Dave Calhoun, March 2020 (New York Times Interview)
“It’s more than I imagined it would be [on turning around the situation at Boeing], honestly. And it speaks to the weaknesses of our leadership. I’ll never be able to judge what motivated Dennis, whether it was a stock price that was going to continue to go up and up, or whether it was just beating the other guy to the next rate increase. If anybody ran over the rainbow for the pot of gold on stock, it would have been him.”
Dave Calhoun, March 2020 (Call with Reporters)
“I watched the same movie you did—I think I was in the front-row seat, and I might come to exactly the same conclusions you do. My leadership role here at Boeing is intended to make changes that correct a lot of those situations.”
Dave Calhoun, January 2024 (at a Boeing Town Hall meeting with employees following the Alaska Air flight 1282 door-plug blowout incident)

We are going to approach this, number one, acknowledging our mistake. We're going to approach it with 100 per cent and complete transparency every step of the way. [Boeing] would ensure every next airplane that moves into the sky is in fact safe.”
In March 2024, Boeing announced Dave Calhoun will step down as Chief Executive at the end of 2024.
Dave Calhoun, 25 March 2024 (Message to company employees)
“It is the future of our company that is the subject of my letter to you today. I have been considering for some time, in discussion with our board of directors, the right time for a CEO transition at Boeing. I want to share with you that I have decided this will be my last year as CEO of our great company, and I have notified the board of that decision.”
Dave Calhoun at U. S. Senate Homeland Security and Governmental Affairs subcommittee hearing, 18 June 2024
Senator Josh Hawley [to Calhoun]:

“I think you’re focused on exactly what you were hired to do. You’re trying to squeeze every piece of profit out of this company. You’re strip mining it. For the American people, they’re in danger. For your workers, they’re in peril. For your whistleblowers, they literally fear for their lives, but you’re getting compensated like never before. I think the American public, when they fear to get on their airplanes, they understand your safety record. And frankly Sir, I think it’s a travesty that you’re still in your job.”

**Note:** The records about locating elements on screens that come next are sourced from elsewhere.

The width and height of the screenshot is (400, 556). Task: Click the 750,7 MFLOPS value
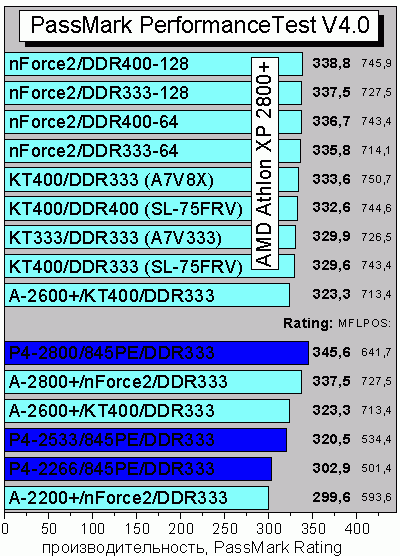(x=376, y=179)
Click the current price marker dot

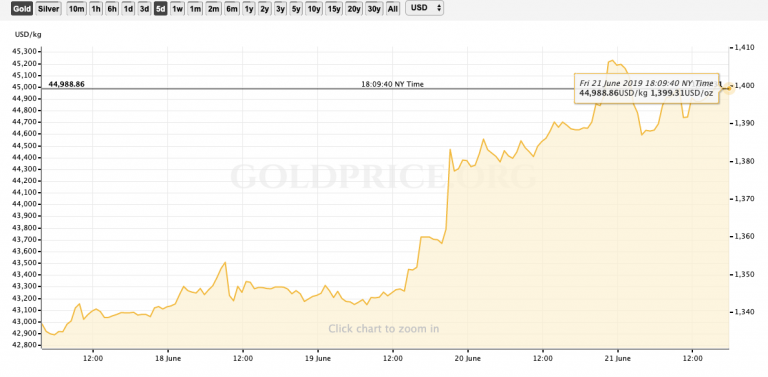pyautogui.click(x=728, y=88)
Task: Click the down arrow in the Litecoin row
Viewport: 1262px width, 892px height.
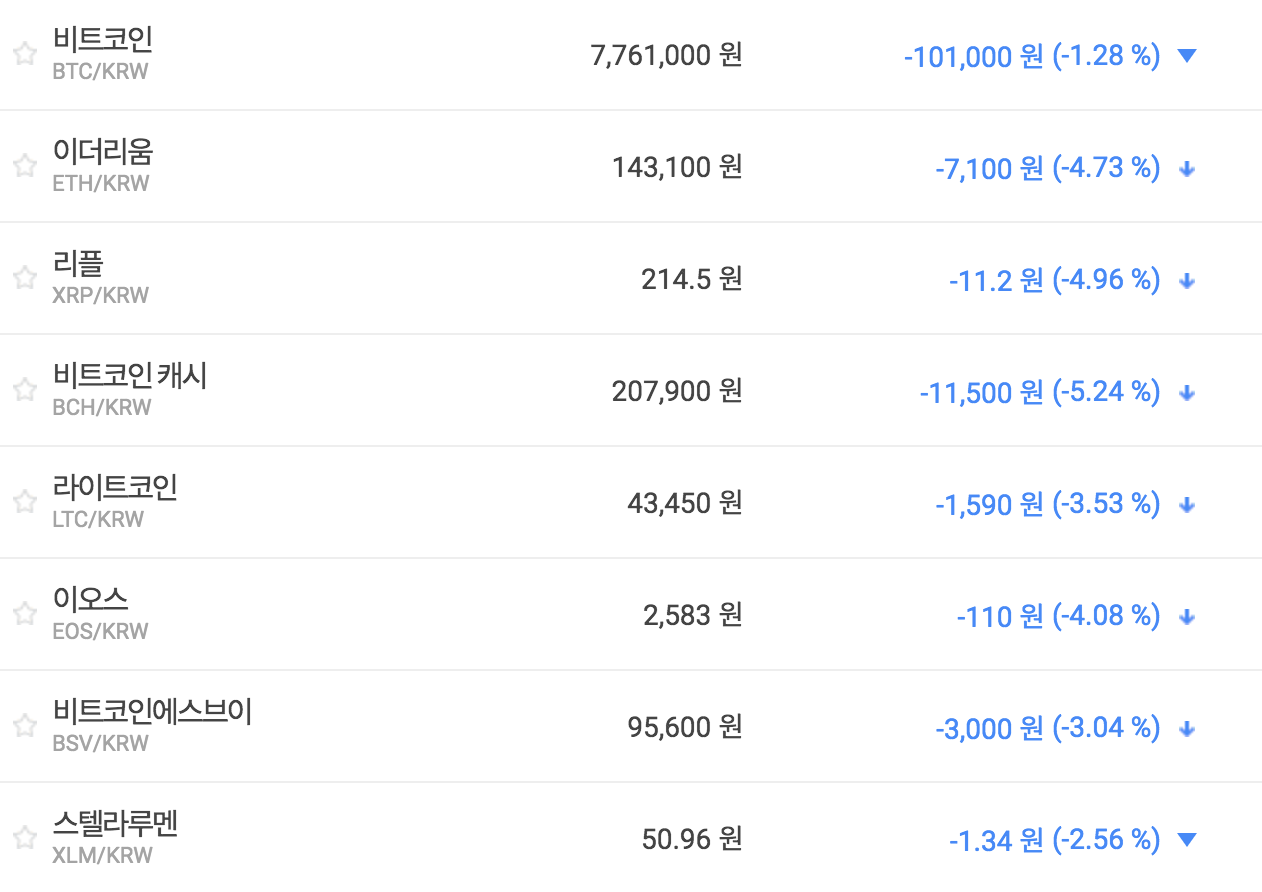Action: pyautogui.click(x=1187, y=505)
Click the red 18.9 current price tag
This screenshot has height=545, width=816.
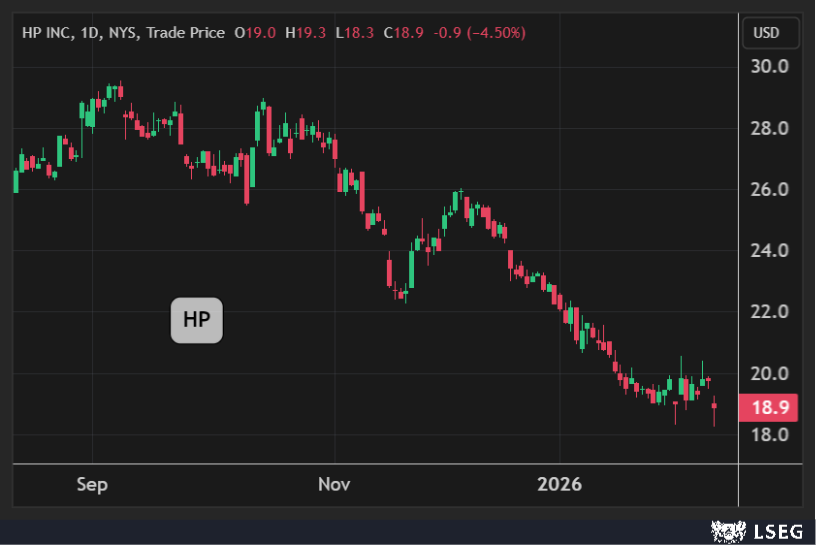769,407
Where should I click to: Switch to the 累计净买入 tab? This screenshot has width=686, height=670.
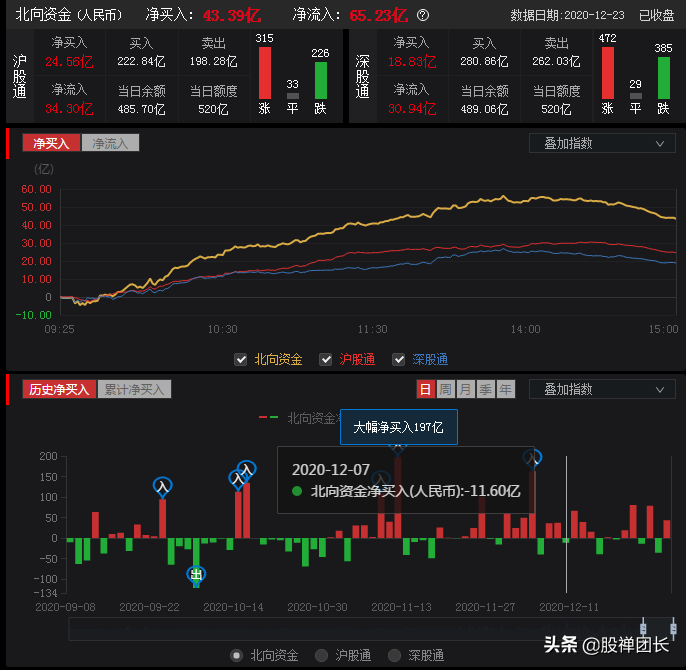tap(135, 389)
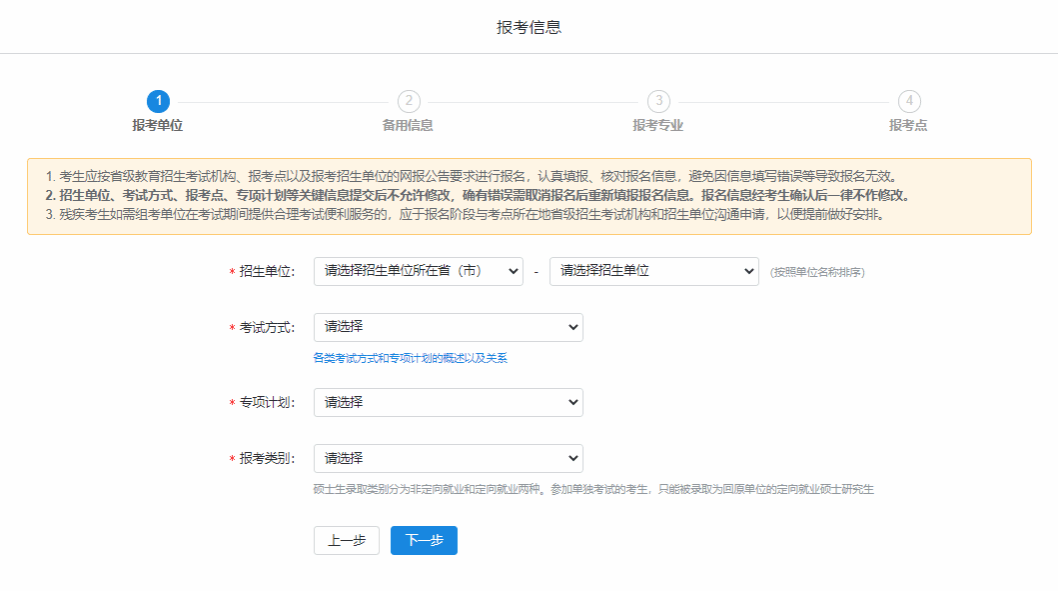Select the 报考单位 step label
This screenshot has height=591, width=1058.
[158, 125]
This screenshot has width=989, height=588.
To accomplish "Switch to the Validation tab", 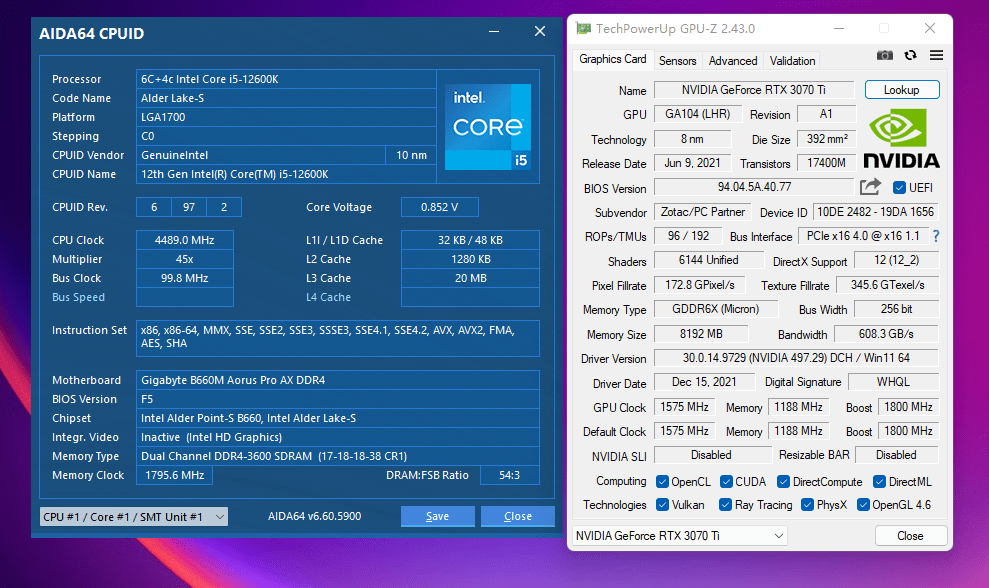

From harshly castigating his predecessor (although he is also on record for apologizing afterwards) to finding himself in the same situation as his predecessor now and sounding very much like Denis Muilenberg was, towards the end of his tenure.
And even though Dave Calhoun has offered to step down at the end of the year, clearly that is not perceived as good enough and several sections of the industry and government have already started calling for his immediate removal after what they claim has been a tepid effort in the last four-years of his reign, towards fixing any of the problems that plague Boeing. The wheel comes a full circle!
"A man’s got to know his limitations."
-[Dirty] Harry Callahan, Magnum Force (1973)
Postscript
At the time of publishing this article, Robert K. "Kelly" Ortberg had been appointed Boeing's new President and Chief Executive Officer, effective August 8, 2024 and his tenure has run into rough weather almost immediately, with over 30,000 workers striking work seeking better compensation. Not fair for a new incumbent, but then Kelly Ortberg might have known what he was getting into when he took on this role and responsibility. Will he be able to rescue and resurrect Boeing? Everyone's watching.
Author's Note
Those of us from Gen X, who grew up knowing Boeing as the predominant big airplane manufacturer (Airbus was just about starting to come into its own then as a credible rival) and were in large-measure inspired to join the Aviation industry, dreaming of working on those big gleaming Boeing jets, are rooting for it to reclaim its preeminent position as a foremost airplane manufacturer and a technological and engineering colossus. I am sure even rival Airbus, would welcome an end to Boeing's troubles because collectively the industry needs a stronger and better Boeing, to compete and spur relentless innovation that our industry so desperately needs.